Analysis of data is the basis for progress in science (Batista et al., 2021). Frontier scientific research operates in an environment defined by unprecedented volumes of data and an acceleration in the number of measurement types (Abdalla et al., 2022, National Academies of Sciences et al., 2023, ESA, 2023). In the European single market, missions and experiments in astronomy and particle physics performed by large-scale scientific projects are resulting in a deluge of data releases (Cuillandre et al. 2024, Dubath et al. 2016, The ATLAS Collaboration, 2023, The CMS Collaboration, 2019, Alexandrov et al., 2024). Large-scale scientific projects challenge organisations and academic institutions to identify data formats that shorten the time to scientific insight and open access to researchers with a range of cognitive and perceptual abilities. In addition implementing systems to identify suitable formats and generate outputs comes with its own technical and economic challenges.
In this research, we assess the opportunity presented by the emergence of AI systems designed for multi-step workflows to deliver data determined by the requirements of scientists and researchers in astronomy and particle physics. This forms the basis for identifying system designs to serve scientific communities. Two principles inform the design of systems able to automate efficient processing of data and generate outputs that enable scientific discovery:

  • The first principle is innovation in the preprocessing and generation of data in the form of different modalities (Angelidakis et al., 2024, Team et al., 2023). Presenting information in multiple modalities serves as a means to broaden the scope of analytical options available to researchers (Pérez-Montero et al., 2022b).
  • The second principle is to deliver performance capabilities that can run multi-step workflows. These systems are enabled by the combination of Large Language Models (LLMs) and Large Multimodal Models (LMMs) - and development frameworks (Wu et al., 2023, Liu et al., 2023).
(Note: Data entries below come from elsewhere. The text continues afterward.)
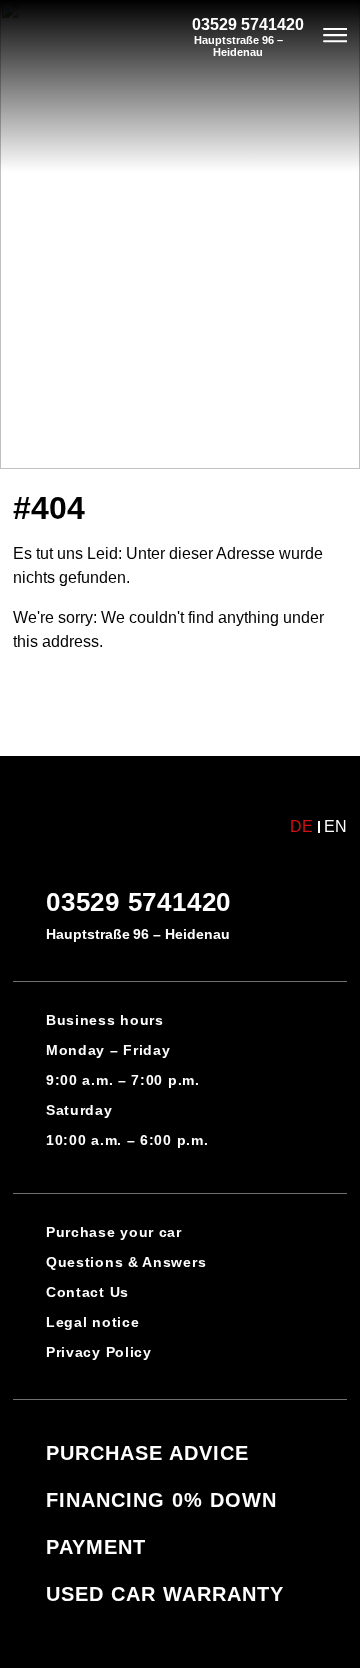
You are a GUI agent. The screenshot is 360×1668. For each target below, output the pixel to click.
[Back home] (70, 37)
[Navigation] (335, 37)
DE (301, 827)
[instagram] (218, 1628)
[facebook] (142, 1628)
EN (335, 827)
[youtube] (180, 1628)
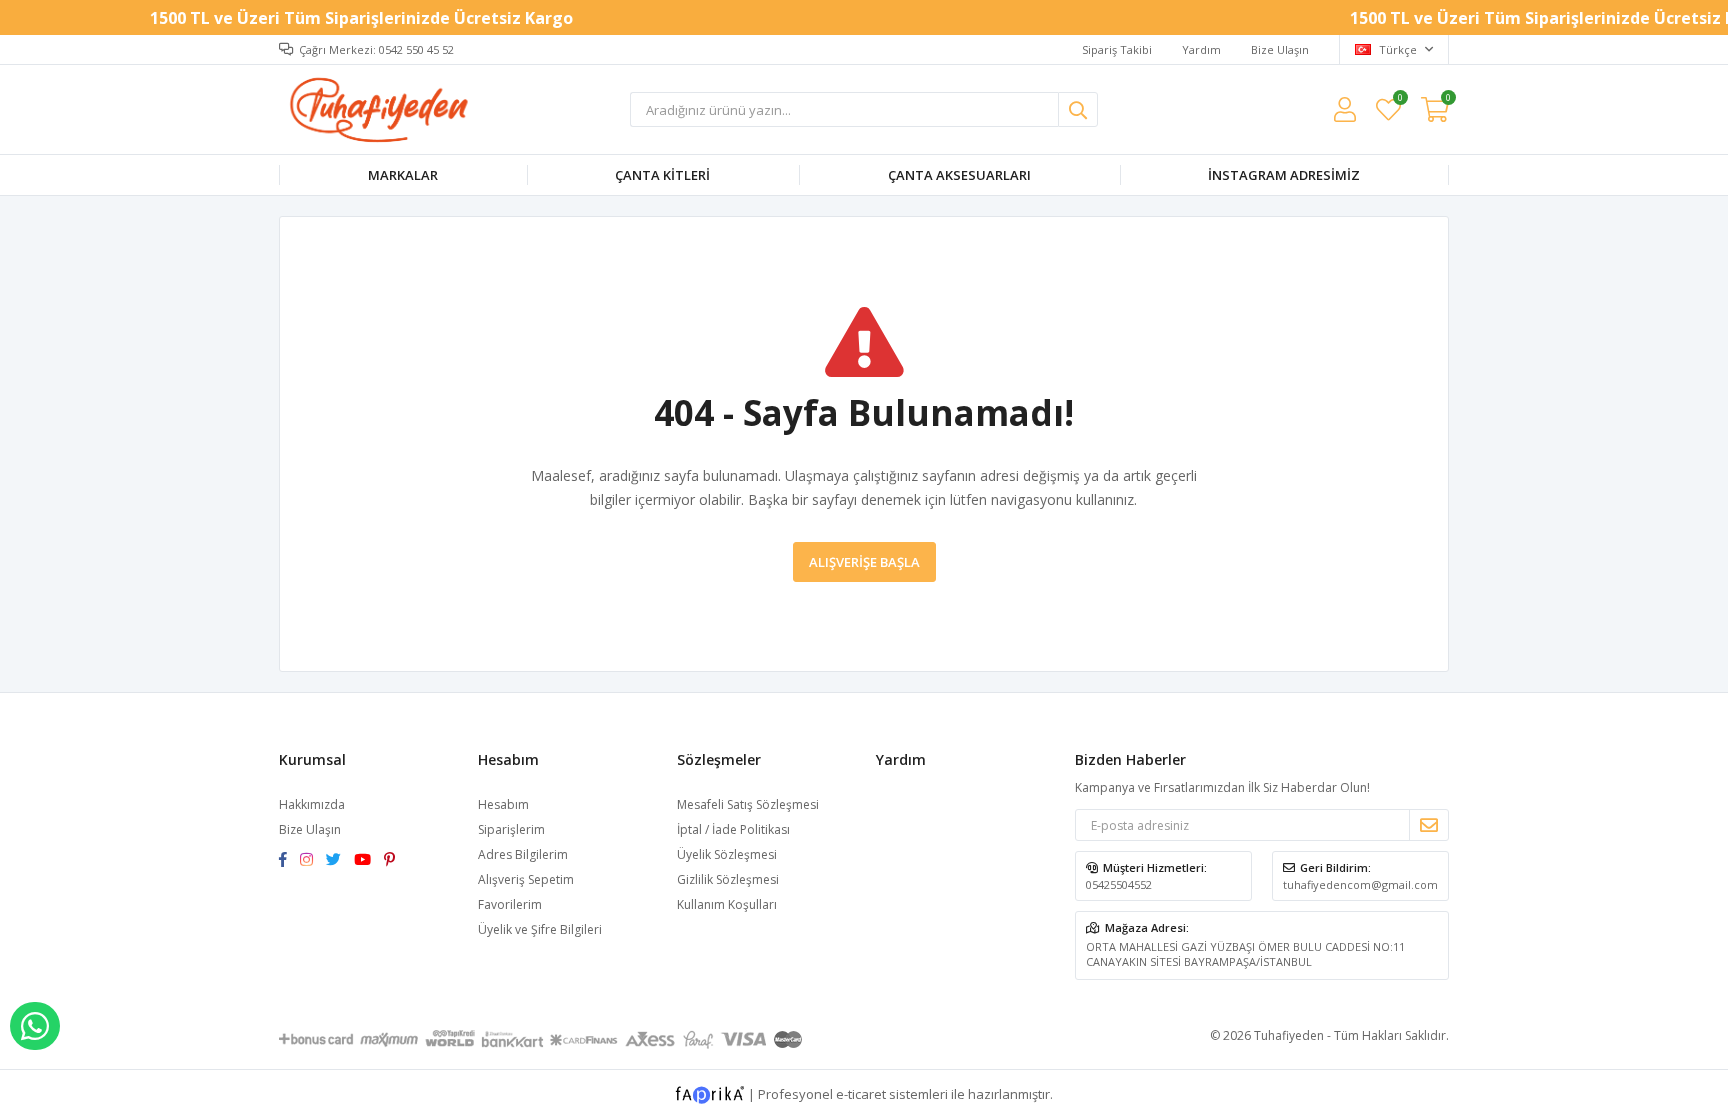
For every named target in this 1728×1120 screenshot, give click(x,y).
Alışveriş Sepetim (526, 879)
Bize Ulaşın (1280, 49)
AI in the form of Large Language Models (LLMs) and Large Multimodal Models (LMMs) are displaying early abilities to perform complex tasks (Huang et al., 2024, Carrasco et al., 2025). The release of these models is coinciding with the development frameworks to perform workflows consisting of several steps or subtasks (Wu et al., 2023, Liu et al., 2023). In this research, we assess the opportunity presented by the emergence of AI systems designed for multi-step workflows delivering data determined by the requirements of scientists and researchers. This forms the basis for identifying systems designs to serve scientific communities in astronomy and particle physics. Research questions defining the scope of this research follow.

Research Questions

  • Which formats improve scientific workflows across the community of investigators (with specific consideration of persons with disabilities as investigators)?
  • Which systems are best adapted to generating accessible and multimodal formats for data outputs?
  • How can framework design be specified to improve identification of formats that accelerate discovery and insight?
  • What are the most efficient methods for using machine reasoning for format identification and generation?
  • Which framework designs are most suited to enable efficient discovery, interpretation, and communication of insights from scientific data?